Ленар растерялся еще больше, очевидно, он не совсем понимал суть вопроса.
– Я… не знаю… она моя девушка… – пробормотал парень.
– Если она получит от вас записку, она вам поверит?
– Поверит, конечно, поверит, – горячо заверил его Ленар.
– Тогда вы мне потом черкните пару слов для нее, чтобы мне было чем подкрепить свое появление. Ну что вы на меня так смотрите? Знаете, сколько раз бывало, что меня нанимали родственники задержанного, я приходил к нему, а он морду воротил и бубнил, что это подстава, что меня наняли его враги, чтобы наверняка засадить, и разговаривать со мной он не станет. Так что записочка от вас мне понадобится.
Райнер взглянул на Виталия с любопытством и одновременно с недоверием.
– А разве это можно? Я где-то слышал, что в тюрьму нельзя проносить письма, и телефоны тоже нельзя, с этим строго.
Кирган только усмехнулся в ответ и ничего не сказал. Конечно, нельзя, кто же спорит? Но только без таких записочек частенько и в самом деле не обойтись. Телефон он, конечно, сдает при входе, равно как и лекарства, и режущие и колющие предметы, и любую технику, но вот бумаги адвоката никто не имеет права проверять, так что невинную и вполне безобидную записку пронести всегда можно.
Гости благодарно пожали ему руку и двинулись к выходу. На прощание Маргарита Михайловна обернулась и произнесла:
– Вот вам напоследок еще один Конфуций, авось пригодится: «Благородный муж безмятежен и свободен, а низкий человек разочарован и скорбен».
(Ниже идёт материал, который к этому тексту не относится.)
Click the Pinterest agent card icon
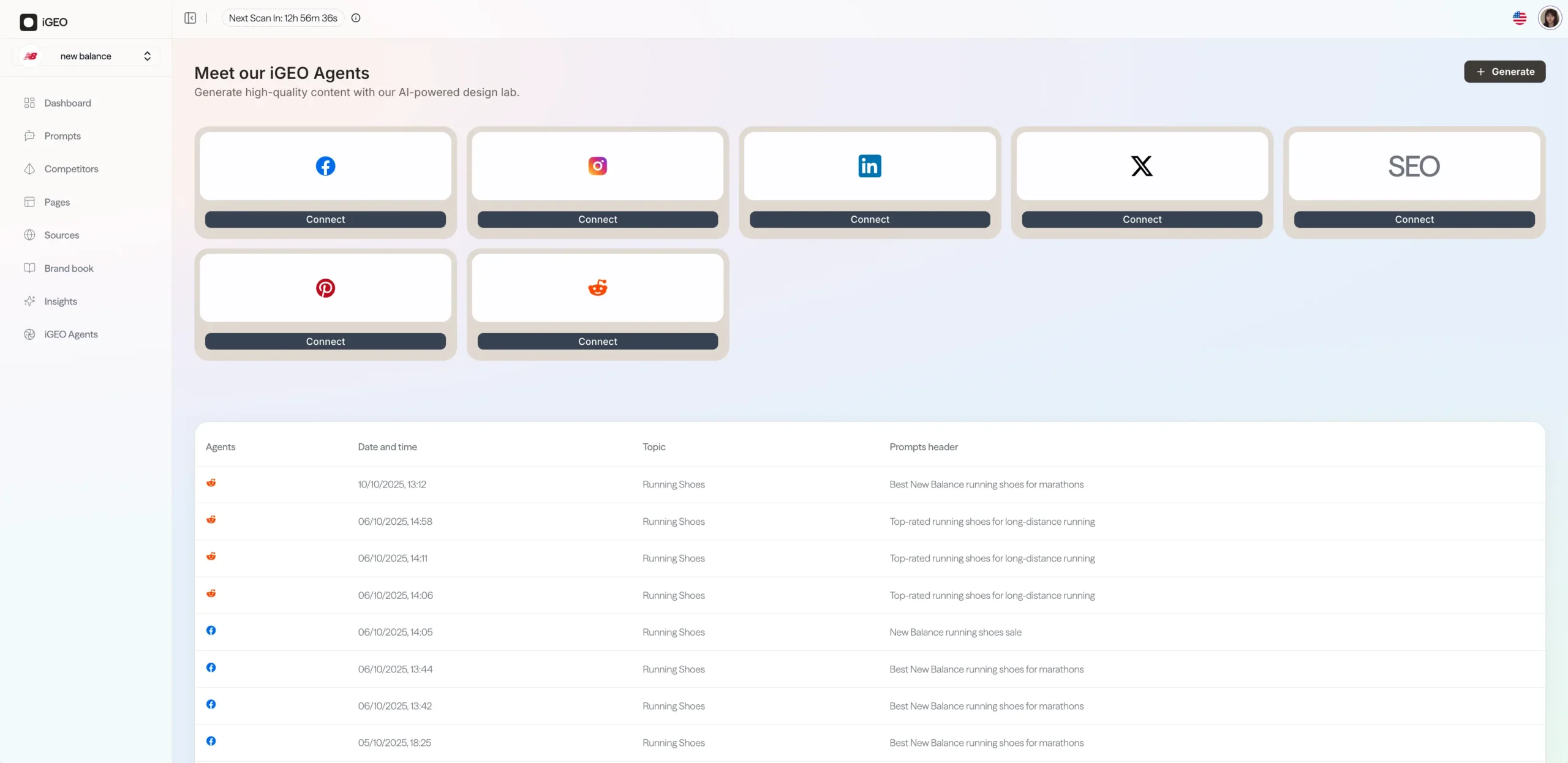1568x763 pixels. (x=325, y=288)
На этот раз у Виталия никаких вопросов не возникло.
Антон Сташис данное самому себе слово выполнял и проводил с детьми целые дни. Впрочем, это не помешало ему сделать несколько телефонных звонков, в результате которых в его кармане появилась бумажка с адресом некоего Дениса Чернецова, племянника того самого Георгия Петровича Чернецова, оставившего такое странное наследство Галине Тишуниной.